*** Opening Extract provided ***

As a result, Least Heat-Moon calls into question the nature of how society defines its own geographical boundaries. Renee Bryzik, a professor at UC Davis, likens Least Heat-Moon's method of illustrating this socio-environmental interaction to a reinvigorated analysis of Bioregionalism. According to Bryzik, what seems most fascinating to Least Heat-Moon are instances where the line dividing society and nature becomes blurred, and it is difficult to tell whether society has influenced the environment or vice versa.

Least Heat-Moon's writings also present a critique of how societal progress has negatively affected the ecosystem. The insights that Least Heat-Moon gained in his travels along the blue highways were two-fold in that while he was able to come to terms with his own personal growth, he was simultaneously able to contemplate how he as a human being fit into the greater fabric of the universe. In essence, his ability to comment on the state of the ecosystem post-Blue Highways stemmed from his acquired understanding of how humans interact with their physical surrounding, and how they should interact with their environment.

*** Closing Extract provided ***

- [Problems and tasks]:
1 – According to the passage on Least Heat-Moon's writings, what does Renee Bryzik liken his method of illustrating socio-environmental interaction to?
2 – Continue the passage on Least Heat-Moon's writings from its last sentence.

*** Opening Data shown ***

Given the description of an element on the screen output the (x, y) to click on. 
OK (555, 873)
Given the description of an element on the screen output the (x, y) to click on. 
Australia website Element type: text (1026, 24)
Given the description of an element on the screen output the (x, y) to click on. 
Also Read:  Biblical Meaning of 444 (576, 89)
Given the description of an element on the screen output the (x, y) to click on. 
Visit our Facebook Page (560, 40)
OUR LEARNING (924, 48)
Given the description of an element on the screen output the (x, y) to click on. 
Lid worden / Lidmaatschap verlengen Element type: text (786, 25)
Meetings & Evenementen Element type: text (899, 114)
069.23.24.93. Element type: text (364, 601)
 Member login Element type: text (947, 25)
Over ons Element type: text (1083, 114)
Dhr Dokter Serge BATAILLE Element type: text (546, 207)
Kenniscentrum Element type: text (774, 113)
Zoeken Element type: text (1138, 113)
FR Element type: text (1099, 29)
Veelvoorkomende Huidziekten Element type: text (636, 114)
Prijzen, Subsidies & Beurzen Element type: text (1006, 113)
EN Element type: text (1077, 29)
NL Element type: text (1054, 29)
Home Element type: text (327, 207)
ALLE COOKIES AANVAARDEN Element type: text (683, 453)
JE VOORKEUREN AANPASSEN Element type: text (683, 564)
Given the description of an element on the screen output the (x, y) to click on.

*** Closing Data shown ***

- [Answers per task]:
1 – A reinvigorated analysis of Bioregionalism.

2 –
River Horse is particularly effective as a medium for commentary on contemporary environmental resource management as his travels were reliant upon a different kind of blue highway: the rivers of North America.

=== Psychology of self ===
Although Blue Highways is remembered primarily for the physical trek, which covers about 38 of the 50 states in the U.S., the quintessence of the book is the internal journey that Least Heat-Moon takes. The blue highways allowed Least Heat-Moon the space and the freedom to reflect upon who he was, who he wanted to be, and how he fit into the greater world around him. Initiated by the loss of his job and the unraveling of his marriage, his own search for “self” quite literally took him down the road less traveled. Blue Highways has been likened to a cross between John Steinbeck's Travels with Charley, and Jack Kerouac's On the Road.

Apart from Least Heat-Moon's own admission that Travels with Charley partially influenced the decision to travel and write Blue Highways, the literary tones of both books also parallel each other. Both authors were interested in exploring the U.S. as thoughtful and reflective observers. Least Heat-Moon's circumstances mirror those of Kerouac's protagonist as well, and the work shows a spiritual dimension reminiscent of “Beat” culture. He was himself influenced by Beat writers such as Lawrence Ferlinghetti, and admitted to reworking the concept of Kerouac's On the Road.

One aspect of Blue Highways as a travel narrative is that it is a snapshot of American culture that echoes the sentiments of Beat Generation writings and even Romantic Era travelogues, but does so in the late 1970s. His decision to strike out on the open road in search of spiritual truths continued a tradition that captured the cultural outlook of a certain era in U.S. history (the 1950s–1970s). To a certain extent this tradition has been lost.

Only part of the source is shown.